• _Ваше задание_
Повторите без изменений фрагмент текста о живописи и мастерстве художника от слов «Если помнить об» до слов «рисунок, живопись, композицию?».

• _Исходный текст_
++++++
Ведать и видеть
Вы всё шутите, а ни жизнью, ни искусством шутить нельзя. То и другое строго: оттого немного на свете и людей и художников.
И. Гончаров. «Обрыв»
Разговор о живописи и мастерстве художника можно начать словами Гегеля: «Предметы пленяют нас не потому, что они так естественны, а потому, что они так естественно сделаны». В них исчерпывающий ответ для желающих понять, в чём отличие инсталляции – яблоко на столе – от живописи, изображающей яблоко на столе.
Дети стремятся подражать природе и художникам-реалистам, это заложено в них изначально, таково свойство человека. Об этом писал Аристотель в «Поэтике»: «подражать присуще людям с детства: люди тем и отличаются от остальных существ, что склоннее всех к подражанию, и даже первые познания приобретают путём подражания, и результаты подражания всем доставляют удовольствие».
Подражанием начинают путь познания. Мерило таланта – результат. Это противоречит распространённому мнению, что в искусстве главное − процесс.
Если помнить об этом, то, как тогда относиться к распространённому мнению о необходимости во что бы то ни стало сохранить детскую непосредственность, изучая рисунок, живопись, композицию?
– Берите, дети, кисти, краски – и творите! Зачем вас учить, только портить! Прислушайтесь к себе, в вас уже всё есть, вы – целый мир, раскрывайте его!
Детям внушают, что эстетические ориентиры устарели, их вообще не должно быть у свободного человека в стремительно меняющемся свободном мире. Как же тогда оценивать детские произведения? А никак! Они изначально прекрасны, истина всё также глаголет устами ребёнка, убеждают доброхоты-учителя. Им охотно внимают родители, это воспринимают как одобрение и подхватывают молодые «современные» художники, которым некогда учиться. На фоне их хора еле слышится глухой голос Гегеля: «Критика требует критерия». Философ говорит, что греческий Аполлон – это не просто солнечный бог, но и бог знания. Выступая против Аполлона, против Академии, «современное искусство» выступает против знания.
Кокетничанье с простотой, возвращение к «истокам» весьма распространено у слабоумных – считал врач, писатель и политик Макс Нордау, строгий натуралист и эволюционист. В начале ХХ века он спрогнозировал упрощение и снижение уровня европейской культуры, эротизацию массового сознания. Прогноз оказался точным? Зачем же так утрировать, ведь можно это положение вещей назвать раскрепощением, свободой выбора. Существуют же, в конце концов, или нет, права человека? Надо ими пользоваться, коль мы современные люди.
Соображениями о правах человека делился и несовременный Аристотель.
++++++
• _Исходные данные_

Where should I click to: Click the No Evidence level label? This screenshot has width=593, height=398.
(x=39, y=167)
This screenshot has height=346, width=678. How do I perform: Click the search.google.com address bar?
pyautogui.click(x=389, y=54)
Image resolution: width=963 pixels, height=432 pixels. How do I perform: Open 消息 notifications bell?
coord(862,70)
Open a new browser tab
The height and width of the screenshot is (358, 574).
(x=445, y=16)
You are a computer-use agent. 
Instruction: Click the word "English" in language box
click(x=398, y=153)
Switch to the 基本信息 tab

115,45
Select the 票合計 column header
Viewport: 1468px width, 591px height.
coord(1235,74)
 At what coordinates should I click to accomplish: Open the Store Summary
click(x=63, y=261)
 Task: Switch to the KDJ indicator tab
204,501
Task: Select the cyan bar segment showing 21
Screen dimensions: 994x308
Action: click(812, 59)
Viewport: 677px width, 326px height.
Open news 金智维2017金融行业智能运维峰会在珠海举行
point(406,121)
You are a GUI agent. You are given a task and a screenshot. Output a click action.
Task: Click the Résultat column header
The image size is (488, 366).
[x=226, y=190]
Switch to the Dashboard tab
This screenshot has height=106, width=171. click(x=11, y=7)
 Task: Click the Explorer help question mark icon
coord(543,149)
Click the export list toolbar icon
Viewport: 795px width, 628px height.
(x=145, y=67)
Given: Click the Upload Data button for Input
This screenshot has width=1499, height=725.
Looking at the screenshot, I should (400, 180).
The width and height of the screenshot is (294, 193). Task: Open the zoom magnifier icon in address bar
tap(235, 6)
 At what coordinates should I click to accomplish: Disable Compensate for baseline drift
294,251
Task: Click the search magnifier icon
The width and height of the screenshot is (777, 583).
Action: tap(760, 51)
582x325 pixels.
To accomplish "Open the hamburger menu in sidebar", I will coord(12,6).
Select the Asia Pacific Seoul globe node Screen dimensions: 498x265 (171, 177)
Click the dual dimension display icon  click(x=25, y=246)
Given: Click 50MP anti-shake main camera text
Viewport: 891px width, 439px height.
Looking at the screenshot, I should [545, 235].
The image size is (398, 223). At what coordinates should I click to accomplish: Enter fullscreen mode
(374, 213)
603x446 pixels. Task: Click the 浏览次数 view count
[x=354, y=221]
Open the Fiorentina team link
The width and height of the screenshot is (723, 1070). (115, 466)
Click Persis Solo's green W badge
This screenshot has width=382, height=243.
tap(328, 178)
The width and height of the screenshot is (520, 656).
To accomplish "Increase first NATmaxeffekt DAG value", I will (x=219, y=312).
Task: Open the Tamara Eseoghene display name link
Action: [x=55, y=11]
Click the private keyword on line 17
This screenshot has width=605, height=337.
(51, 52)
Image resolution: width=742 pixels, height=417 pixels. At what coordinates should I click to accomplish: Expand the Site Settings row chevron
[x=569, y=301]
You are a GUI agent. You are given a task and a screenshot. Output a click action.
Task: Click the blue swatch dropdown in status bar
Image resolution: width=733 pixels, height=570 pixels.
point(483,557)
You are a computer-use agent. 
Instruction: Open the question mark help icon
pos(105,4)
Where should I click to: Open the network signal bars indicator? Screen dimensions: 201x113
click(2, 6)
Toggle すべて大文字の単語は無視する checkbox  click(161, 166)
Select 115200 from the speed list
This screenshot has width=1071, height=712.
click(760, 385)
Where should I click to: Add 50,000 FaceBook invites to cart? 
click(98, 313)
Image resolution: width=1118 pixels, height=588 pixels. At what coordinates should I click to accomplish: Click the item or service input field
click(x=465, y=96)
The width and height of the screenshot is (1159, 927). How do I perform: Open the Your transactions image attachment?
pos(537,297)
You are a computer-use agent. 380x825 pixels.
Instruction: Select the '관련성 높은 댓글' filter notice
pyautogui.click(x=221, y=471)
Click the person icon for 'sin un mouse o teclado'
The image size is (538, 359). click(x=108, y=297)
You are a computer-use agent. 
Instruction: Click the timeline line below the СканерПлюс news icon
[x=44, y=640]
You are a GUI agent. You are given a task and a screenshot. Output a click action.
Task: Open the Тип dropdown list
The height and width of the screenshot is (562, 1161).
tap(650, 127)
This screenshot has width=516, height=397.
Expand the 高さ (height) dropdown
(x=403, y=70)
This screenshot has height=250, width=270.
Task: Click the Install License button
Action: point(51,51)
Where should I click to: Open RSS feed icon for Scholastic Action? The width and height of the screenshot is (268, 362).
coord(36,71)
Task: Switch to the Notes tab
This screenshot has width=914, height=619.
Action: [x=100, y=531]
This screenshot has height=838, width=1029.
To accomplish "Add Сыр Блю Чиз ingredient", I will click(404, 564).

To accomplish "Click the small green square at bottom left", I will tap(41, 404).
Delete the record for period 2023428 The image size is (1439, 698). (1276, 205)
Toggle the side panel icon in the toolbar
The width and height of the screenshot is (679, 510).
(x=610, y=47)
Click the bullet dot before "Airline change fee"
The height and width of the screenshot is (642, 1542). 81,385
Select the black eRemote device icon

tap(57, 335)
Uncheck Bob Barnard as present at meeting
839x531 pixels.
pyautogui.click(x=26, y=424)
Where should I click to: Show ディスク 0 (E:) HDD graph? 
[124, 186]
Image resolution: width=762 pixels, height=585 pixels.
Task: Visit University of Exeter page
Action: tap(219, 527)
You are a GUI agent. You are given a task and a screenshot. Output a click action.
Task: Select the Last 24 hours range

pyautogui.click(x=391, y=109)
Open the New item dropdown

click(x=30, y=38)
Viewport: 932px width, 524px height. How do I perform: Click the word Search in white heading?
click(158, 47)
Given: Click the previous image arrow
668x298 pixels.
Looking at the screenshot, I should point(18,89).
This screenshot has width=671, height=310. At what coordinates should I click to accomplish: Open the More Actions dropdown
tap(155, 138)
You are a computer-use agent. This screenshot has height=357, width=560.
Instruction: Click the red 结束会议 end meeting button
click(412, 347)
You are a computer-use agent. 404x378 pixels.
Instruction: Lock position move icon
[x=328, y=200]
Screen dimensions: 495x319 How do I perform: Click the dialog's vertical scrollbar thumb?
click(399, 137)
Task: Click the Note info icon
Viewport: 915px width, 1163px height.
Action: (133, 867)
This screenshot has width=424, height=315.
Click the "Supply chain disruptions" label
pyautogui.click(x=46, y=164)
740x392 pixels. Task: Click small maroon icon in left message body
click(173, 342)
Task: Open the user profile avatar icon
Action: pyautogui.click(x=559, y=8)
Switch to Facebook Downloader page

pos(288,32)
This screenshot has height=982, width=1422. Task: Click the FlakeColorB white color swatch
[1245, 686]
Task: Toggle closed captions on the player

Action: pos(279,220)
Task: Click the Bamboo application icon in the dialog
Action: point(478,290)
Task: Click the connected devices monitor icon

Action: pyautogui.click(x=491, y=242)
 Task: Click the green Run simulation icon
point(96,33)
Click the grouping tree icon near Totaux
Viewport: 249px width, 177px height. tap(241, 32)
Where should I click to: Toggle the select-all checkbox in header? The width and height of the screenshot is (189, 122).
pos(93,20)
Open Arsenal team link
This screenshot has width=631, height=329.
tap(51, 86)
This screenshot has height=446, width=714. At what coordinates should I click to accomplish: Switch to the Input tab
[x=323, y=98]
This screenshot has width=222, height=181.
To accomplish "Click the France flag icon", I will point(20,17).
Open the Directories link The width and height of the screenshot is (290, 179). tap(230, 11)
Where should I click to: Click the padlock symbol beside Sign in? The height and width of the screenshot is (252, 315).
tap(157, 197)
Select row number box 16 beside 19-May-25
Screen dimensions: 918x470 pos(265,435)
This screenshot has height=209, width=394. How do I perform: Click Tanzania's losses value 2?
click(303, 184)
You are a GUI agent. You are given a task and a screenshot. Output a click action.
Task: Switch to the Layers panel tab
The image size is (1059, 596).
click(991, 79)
++++++
• _Ответ на задание_
Если помнить об этом, то, как тогда относиться к распространённому мнению о необходимости во что бы то ни стало сохранить детскую непосредственность, изучая рисунок, живопись, композицию?